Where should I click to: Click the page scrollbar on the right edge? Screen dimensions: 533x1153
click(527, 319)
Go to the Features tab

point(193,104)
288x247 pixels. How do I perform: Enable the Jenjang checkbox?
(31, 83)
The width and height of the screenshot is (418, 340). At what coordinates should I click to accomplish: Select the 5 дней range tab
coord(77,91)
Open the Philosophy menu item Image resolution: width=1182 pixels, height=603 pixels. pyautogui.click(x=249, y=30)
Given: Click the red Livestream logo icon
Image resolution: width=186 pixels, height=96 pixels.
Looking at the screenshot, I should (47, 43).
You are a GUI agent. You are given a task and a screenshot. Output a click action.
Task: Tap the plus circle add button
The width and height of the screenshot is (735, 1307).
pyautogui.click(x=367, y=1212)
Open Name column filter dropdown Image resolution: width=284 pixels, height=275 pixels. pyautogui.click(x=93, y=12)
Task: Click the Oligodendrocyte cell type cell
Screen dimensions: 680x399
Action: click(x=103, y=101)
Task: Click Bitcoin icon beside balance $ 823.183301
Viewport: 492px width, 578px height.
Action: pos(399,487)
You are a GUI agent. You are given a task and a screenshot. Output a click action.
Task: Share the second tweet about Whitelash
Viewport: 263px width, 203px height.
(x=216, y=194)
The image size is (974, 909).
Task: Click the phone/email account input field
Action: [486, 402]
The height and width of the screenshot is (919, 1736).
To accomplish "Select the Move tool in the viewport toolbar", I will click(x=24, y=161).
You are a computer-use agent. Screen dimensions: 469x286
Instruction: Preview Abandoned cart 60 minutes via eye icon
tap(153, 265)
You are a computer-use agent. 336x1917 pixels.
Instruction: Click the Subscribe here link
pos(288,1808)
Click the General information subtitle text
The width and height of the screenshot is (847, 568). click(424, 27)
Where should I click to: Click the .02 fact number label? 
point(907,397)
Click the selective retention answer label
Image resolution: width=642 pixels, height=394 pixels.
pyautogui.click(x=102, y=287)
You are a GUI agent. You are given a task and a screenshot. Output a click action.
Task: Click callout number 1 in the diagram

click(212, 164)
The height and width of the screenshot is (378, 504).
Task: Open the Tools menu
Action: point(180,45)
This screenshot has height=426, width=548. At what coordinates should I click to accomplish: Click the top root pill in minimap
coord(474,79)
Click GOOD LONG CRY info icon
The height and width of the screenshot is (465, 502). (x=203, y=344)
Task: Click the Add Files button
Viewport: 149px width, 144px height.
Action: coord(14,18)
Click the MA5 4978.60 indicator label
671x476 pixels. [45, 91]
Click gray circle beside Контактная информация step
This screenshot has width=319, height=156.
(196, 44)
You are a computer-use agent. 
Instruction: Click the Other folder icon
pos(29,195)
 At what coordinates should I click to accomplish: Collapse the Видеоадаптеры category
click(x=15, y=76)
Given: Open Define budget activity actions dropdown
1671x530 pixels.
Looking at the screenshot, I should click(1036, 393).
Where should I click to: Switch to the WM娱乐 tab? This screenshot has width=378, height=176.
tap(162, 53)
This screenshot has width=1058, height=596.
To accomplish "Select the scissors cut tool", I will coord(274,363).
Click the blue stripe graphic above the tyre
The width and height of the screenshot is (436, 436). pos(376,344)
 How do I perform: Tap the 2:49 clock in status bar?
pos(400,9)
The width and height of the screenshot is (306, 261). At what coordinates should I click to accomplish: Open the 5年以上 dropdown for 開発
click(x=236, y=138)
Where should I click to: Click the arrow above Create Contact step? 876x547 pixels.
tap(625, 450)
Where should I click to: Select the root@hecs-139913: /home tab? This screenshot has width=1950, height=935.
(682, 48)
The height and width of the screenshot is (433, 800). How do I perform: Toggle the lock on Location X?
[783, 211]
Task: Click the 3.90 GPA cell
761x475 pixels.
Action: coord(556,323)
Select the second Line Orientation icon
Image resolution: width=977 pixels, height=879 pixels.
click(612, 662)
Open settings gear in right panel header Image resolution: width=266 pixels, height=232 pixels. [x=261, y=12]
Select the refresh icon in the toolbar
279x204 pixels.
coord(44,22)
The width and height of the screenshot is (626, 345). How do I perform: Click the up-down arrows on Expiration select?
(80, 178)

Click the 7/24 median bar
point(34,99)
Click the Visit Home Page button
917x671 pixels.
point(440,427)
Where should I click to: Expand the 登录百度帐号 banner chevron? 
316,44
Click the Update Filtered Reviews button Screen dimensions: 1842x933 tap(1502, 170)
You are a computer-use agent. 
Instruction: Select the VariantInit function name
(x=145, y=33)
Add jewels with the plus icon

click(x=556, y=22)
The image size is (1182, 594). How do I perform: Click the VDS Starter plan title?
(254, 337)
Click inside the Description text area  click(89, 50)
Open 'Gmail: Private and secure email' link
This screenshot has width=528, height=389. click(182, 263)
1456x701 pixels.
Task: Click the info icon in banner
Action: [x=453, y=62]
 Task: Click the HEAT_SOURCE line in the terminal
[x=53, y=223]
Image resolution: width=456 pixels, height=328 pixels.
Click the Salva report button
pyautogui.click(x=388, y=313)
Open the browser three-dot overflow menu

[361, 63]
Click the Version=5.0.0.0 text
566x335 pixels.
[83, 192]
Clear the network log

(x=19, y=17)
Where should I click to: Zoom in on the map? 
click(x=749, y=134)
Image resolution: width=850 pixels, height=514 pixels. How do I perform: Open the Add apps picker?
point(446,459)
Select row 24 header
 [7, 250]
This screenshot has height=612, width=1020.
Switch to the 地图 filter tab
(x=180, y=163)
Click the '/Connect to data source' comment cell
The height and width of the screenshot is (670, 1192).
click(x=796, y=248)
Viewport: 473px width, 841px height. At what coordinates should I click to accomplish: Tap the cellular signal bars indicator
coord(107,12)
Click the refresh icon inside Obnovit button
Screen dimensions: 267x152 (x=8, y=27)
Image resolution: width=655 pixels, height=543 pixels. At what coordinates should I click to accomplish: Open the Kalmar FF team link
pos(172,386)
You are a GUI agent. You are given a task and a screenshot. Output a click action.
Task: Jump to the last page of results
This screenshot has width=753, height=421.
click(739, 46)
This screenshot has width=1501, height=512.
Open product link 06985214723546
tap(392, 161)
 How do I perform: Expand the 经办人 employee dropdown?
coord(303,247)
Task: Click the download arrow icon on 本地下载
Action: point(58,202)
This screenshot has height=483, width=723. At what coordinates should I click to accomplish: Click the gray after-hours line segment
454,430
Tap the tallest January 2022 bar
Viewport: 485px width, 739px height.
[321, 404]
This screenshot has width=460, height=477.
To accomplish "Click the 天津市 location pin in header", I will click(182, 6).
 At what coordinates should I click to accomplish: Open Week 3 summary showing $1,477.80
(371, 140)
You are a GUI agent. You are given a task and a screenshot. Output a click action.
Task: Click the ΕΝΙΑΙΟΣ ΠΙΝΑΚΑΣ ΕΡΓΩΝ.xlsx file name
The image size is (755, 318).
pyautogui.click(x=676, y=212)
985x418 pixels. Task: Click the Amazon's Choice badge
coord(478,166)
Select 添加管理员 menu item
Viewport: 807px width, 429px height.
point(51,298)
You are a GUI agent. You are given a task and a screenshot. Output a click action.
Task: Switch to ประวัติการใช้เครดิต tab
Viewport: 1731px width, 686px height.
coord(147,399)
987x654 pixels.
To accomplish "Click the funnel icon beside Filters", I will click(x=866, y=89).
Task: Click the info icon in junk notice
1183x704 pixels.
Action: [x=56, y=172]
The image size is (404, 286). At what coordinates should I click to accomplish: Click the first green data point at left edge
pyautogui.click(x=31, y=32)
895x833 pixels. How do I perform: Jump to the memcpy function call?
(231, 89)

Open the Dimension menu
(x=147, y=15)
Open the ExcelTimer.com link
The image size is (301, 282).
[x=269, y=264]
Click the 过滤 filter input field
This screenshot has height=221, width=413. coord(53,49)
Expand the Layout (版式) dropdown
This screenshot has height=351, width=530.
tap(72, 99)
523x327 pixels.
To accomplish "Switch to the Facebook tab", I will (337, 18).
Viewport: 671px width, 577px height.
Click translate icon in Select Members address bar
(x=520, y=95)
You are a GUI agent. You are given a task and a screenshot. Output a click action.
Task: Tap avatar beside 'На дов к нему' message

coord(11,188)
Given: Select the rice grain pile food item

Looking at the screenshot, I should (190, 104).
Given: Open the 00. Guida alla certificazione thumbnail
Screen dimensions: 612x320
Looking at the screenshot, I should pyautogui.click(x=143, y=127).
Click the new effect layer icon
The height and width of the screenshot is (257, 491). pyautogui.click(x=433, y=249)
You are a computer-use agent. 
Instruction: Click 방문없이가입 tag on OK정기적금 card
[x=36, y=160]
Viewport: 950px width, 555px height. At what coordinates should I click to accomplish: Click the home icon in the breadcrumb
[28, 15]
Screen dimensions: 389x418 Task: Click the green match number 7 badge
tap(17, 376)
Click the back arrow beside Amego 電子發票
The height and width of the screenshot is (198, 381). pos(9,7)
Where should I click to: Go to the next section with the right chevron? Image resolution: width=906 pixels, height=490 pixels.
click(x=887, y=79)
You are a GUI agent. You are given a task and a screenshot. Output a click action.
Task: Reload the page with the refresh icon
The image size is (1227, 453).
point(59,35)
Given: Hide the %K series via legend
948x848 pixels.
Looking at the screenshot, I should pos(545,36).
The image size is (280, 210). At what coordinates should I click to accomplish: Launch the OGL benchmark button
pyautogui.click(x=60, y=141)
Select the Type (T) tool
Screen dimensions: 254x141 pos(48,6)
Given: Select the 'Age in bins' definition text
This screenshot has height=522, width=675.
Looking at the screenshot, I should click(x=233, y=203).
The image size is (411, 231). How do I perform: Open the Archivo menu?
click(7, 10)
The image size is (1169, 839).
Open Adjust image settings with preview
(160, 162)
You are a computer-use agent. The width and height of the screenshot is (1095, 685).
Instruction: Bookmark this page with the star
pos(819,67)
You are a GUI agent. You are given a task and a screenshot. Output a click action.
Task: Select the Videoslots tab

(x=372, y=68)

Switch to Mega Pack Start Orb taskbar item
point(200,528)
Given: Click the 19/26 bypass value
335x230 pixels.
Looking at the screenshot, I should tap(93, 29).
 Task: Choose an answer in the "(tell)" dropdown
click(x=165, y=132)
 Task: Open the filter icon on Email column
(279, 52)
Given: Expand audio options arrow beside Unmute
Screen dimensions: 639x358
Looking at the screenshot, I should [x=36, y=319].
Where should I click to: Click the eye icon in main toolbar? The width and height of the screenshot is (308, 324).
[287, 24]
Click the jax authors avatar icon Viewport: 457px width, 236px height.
__________
# What is being asked
Only the number should be given: the count of lines above that hold the word "circle".

# Response
2